India’s unequal drug quality paradox

India has over 3,000 pharmaceutical companies operating around 10,500 manufacturing units. Yet only 1,400 are WHO-GMP certified, only 260 comply with US-FDA standards, and only 253 are approved by the European Directorate for Quality of Medicines. Thus, world-class medicines are produced in India but only for foreign developed markets. Poor citizens in India and Africa receive substandard products — and the government remains indifferent. Each time, there’s outrage, arrests, temporary bans, and committees of inquiry. A show of action follows every tragedy — but soon, silence returns.

Regulatory paralysis – A habit of reaction, not prevention:

This is not just policy paralysis — it is a mirror of our regulatory mindset. We only act when our international image is at stake. When global criticism rises, we pretend to tighten rules.  when it comes to protecting Indian consumers, we remain lax and lenient — as if domestic patients are experimental subjects whose suffering reassures remains un attended.

The Mashelkar Committee’s Warning (2003): Ignored nearly for two Decades

In 2003, Dr. R.A. Mashelkar’s Committee studied India’s drug regulatory system and identified critical deficiencies: underdeveloped testing infrastructure, shortage of trained manpower, fragmented regulatory authority, and weak penalties for substandard manufacturing. Two decades later little has changed.

 

A crisis ignored, a system in reverse gear-from strengthening to diluting: 

The Jan Vishwas Paradox-

Dr. Mashelkar had urged for stronger enforcement, but the 2023 Jan Vishwas Act increased decriminalisation (Compounding of Offenses) — converting serious drug offences into monetary fines. Serious public health crimes will be now treated as mere in process errors. This law decriminalises 42 central laws, replacing imprisonment for minor offenses with monetary penalties & civil penalties. 

The licensing loopholes: Remained unattended –loan licenses and third-party manufacturing

Drug Licensing Authorities often issue Loan and Third-Party Manufacturing Licenses. Big pharma companies misuse them by outsourcing production to small firms while retaining brand names. When drugs fail quality tests, blame shifts to the smaller manufacturer -profits remain, accountability vanishes.

 

When Justice spoke – The J.J. Hospital case (1986):

In 1986, at Sir J.J. Hospital, 13 patients died due to DEG-contaminated glycerine. I took a learning from it. And I, as a Head of Procurement, introduced a condition in Maharashtra’s 2003 procurement policy to allow purchases only from manufacturers having WHO- GMP export license and own their production units. The Bombay High Court upheld this decision, declaring: “If it is true that Health is Wealth, Public Health is National Health… such condition cannot be said to be unreasonable but asking for a export quality medicines in public health care is in public interest.”

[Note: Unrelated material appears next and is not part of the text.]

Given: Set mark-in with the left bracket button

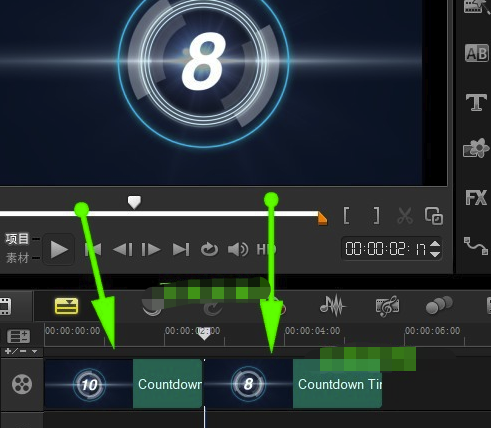Looking at the screenshot, I should [x=346, y=215].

India’s global image: From ‘affordable medicines’ to ‘assured quality’:

Until now, India has been known as the ‘pharmacy of the world’ — for being low-cost, not necessarily safe. It is now time to shift that image. India must become the nation that delivers both affordability and assured quality. In future, global trust in Indian pharma will depend on quality, and not affordability.

The road ahead: From reaction to prevention:

If India truly wishes to protect its citizens and preserve credibility, fundamental reform is non-negotiable. The government must recognise drug safety as a national mission, create one unified regulatory authority, enforce real-time public disclosure of violations, and strengthen labs and training.

Conclusion: A moral responsibility:

These tragedies are not just policy failures — they are moral failures. Every DEG poisoning and contaminated IV death remind us that our weakest citizens pay the price for our weakest systems. India must evolve from being the world’s affordable pharmacy to the world’s most reliable one also. Only then can we truly say as Justice Lentin said: Public Health in India is National Wealth, and that wealth is not for sale.